In fact, it's not unlike that which Sturridge himself plays now. He's a man to lead the line and likes to get into the area, but he also frequently drops into the channels or deeper centrally to receive the ball, create space and turn to face goal with the ball at his feet.
Lambert is in fact another forward of a similar nature to Sturridge, though without of course the same prowess in the penalty area or natural athletic attributes.
Boss Brendan Rodgers also alludes to his technical qualities, as per LiverpoolFC.com:
I've seen Rickie Lambert over the years and he's one of those players that probably never got the recognition for what a really good footballer he is. He was probably seen as the traditional big No.9, a British striker that is good in the air. But he's one of the most accomplished footballers I've seen. Look at his touch, look at the level of his goals, the different types of goals he has scored over his career, and he's a specialist on penalties as well. I think he is a terrific footballer and any team he plays against, he's always a handful.
The fee, said to be around £4.5 million, also seems to have caused a few unhappy fans to vent their annoyance due to Lambert's age: 32.
OFFICIAL: Rickie Lambert has completed his £4.5m move from Southampton to Liverpool. pic.twitter.com/DUkR0EbxlJ— Transfer Sources (@TransferSources) June 2, 2014
On a two-year deal, Liverpool may pay out a total of around £8 million or so including wages and fees. As a third- or fourth-choice centre-forward, he'll be expected to no doubt participate in around 25-30 games for the Reds in all competitions, giving Sturridge and Luis Suarez enough downtime to be at their best when needed for the biggest matches whilst also contributing somewhere close to double figures in goals.

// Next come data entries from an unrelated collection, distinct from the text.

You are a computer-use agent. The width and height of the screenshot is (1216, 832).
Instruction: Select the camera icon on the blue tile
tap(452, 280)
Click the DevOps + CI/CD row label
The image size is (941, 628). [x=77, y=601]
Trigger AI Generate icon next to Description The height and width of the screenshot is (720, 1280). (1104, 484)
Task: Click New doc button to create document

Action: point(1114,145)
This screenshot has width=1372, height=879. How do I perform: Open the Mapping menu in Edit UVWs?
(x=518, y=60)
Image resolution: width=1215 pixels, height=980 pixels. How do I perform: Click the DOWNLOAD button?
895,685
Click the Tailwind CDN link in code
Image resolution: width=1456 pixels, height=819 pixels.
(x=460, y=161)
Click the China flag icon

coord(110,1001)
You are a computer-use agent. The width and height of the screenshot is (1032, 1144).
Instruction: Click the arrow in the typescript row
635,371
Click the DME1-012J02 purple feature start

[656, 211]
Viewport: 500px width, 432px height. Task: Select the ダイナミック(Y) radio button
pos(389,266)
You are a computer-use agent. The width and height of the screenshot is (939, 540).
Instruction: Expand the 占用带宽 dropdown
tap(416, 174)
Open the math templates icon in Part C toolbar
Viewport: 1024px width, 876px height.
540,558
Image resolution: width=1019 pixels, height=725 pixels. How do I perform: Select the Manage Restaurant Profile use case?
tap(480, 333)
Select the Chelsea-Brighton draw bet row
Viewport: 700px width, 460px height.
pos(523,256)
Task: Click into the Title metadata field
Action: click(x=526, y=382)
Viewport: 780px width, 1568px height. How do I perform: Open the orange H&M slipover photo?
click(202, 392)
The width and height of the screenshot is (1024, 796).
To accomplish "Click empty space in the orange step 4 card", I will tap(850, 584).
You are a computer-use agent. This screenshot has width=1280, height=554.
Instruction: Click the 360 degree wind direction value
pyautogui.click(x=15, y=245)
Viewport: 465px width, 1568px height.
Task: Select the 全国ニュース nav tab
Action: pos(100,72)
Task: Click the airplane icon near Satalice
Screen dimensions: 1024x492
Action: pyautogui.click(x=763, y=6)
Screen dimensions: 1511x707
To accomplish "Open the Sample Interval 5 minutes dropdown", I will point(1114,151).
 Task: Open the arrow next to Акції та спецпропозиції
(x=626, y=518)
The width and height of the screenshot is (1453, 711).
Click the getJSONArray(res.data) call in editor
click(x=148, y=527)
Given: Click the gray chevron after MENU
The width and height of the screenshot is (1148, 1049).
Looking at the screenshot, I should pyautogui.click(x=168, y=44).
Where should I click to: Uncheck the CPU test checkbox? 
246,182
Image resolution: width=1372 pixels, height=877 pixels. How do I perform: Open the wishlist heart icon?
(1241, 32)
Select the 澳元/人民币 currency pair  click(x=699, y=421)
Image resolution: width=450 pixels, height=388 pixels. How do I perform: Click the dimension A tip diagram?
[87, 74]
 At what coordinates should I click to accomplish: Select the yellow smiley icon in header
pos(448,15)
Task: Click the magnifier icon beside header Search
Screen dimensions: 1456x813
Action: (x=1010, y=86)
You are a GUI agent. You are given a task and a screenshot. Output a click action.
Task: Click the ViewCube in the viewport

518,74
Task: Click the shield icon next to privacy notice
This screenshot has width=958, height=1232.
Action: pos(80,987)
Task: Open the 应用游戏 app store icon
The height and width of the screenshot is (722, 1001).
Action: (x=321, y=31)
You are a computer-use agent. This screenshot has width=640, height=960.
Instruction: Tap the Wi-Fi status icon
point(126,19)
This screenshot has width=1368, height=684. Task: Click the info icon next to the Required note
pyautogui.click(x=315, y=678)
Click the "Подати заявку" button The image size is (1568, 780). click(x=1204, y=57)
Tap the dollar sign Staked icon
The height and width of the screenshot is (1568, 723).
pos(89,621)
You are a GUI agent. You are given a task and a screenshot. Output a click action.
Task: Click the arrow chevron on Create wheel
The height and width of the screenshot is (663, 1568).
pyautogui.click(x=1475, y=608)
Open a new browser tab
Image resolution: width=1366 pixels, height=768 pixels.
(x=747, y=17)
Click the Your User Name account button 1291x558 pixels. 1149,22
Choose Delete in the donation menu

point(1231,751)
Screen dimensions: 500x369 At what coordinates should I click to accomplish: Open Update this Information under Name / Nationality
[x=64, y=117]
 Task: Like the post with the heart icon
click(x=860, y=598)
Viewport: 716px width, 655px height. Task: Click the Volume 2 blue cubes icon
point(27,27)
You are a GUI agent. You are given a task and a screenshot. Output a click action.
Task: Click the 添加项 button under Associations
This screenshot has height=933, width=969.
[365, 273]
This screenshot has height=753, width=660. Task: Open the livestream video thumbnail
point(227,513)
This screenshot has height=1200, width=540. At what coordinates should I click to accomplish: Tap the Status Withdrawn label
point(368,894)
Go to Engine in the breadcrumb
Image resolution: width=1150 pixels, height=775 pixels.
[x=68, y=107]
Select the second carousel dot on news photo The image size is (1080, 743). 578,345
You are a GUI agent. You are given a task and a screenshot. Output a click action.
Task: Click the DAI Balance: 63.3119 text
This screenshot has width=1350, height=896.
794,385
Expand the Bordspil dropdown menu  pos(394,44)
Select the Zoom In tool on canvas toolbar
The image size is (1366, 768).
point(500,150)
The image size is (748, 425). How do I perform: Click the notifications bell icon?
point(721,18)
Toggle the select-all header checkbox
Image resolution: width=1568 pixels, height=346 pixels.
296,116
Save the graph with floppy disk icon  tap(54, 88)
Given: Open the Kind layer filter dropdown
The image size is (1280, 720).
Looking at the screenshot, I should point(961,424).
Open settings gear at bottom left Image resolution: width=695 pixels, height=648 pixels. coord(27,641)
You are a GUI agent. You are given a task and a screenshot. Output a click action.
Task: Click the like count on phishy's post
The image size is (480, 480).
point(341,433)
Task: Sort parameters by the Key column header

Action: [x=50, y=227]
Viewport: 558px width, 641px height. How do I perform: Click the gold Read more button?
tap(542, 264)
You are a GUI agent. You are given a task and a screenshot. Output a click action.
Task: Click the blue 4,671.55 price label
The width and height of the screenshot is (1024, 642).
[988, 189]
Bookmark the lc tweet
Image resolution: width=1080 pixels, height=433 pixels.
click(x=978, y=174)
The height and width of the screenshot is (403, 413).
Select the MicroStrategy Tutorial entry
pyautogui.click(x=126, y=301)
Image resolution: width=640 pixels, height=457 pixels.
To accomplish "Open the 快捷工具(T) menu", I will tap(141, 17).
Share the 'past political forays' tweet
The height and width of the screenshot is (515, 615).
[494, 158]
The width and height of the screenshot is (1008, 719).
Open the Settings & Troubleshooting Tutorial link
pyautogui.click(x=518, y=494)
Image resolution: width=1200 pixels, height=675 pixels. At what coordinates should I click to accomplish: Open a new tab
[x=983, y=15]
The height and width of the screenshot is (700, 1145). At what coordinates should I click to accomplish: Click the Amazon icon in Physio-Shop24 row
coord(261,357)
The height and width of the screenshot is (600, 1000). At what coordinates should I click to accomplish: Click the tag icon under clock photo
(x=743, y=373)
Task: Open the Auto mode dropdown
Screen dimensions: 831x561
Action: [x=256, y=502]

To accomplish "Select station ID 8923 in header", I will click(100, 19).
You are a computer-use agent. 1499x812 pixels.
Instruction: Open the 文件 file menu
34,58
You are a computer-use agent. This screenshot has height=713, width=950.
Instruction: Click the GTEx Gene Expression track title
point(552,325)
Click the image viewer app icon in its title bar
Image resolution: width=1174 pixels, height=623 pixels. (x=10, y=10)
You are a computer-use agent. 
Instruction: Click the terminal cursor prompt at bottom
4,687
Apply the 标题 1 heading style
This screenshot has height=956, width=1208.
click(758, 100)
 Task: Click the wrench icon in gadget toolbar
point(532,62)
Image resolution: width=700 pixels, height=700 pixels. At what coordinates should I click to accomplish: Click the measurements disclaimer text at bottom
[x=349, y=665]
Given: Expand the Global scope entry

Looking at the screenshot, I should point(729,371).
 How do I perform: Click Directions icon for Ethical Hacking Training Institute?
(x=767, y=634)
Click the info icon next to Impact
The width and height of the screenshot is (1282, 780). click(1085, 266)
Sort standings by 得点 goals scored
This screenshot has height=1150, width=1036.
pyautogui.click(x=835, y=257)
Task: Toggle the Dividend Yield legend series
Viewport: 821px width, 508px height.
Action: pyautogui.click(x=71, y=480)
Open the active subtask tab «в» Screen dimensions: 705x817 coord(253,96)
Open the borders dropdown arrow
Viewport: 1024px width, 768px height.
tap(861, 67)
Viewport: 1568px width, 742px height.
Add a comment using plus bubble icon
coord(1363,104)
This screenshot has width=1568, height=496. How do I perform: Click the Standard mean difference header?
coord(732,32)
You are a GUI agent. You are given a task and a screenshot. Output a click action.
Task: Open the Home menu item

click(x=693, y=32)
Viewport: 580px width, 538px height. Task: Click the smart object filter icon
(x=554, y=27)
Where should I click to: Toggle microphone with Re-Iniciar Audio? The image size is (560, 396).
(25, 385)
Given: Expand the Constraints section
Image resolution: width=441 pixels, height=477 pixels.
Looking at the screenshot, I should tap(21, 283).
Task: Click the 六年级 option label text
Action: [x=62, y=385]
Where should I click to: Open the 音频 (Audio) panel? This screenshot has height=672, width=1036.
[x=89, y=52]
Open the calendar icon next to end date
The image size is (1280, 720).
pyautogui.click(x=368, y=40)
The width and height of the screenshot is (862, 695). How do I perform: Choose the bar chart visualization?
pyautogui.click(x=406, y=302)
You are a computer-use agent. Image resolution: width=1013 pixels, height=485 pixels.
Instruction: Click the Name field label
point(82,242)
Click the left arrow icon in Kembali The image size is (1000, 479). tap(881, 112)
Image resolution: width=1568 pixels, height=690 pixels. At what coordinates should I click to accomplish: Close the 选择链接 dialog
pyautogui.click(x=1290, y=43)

If he does that, he should likely contribute to the Reds challenging for the top four again and perhaps making it through the Champions League group phases, which would easily repay that £8 million total fee.
Financially, it's not a big gamble or outlay for the club, despite the age of the player and the lack of sell-on fee. Lambert will repay the money in other ways.
There also remains a question over the future of Fabio Borini: Will he return to the club, or head out once more, on loan or permanently?
Either way, Borini can play as a forward or from the wing. Lambert is extremely likely to be the only pure centre-forward the Reds bring in. Others will contribute to the different systems, formations and tactical instruction from Brendan Rodgers.
As always, one transfer in isolation should never be what is used to judge the plans of the team going forward. The Reds will still need to add another quality attacker, especially in the attacking midfield or wider areas, with plenty of pace and final-third product. The signing of Lambert doesn't change that, but it does change who they will turn to from the bench in some games, choosing Lambert rather than Victor Moses or Iago Aspas, perhaps.
It's been a long road back to Liverpool for Rickie Lambert, but he'll show next season that he has a part to play.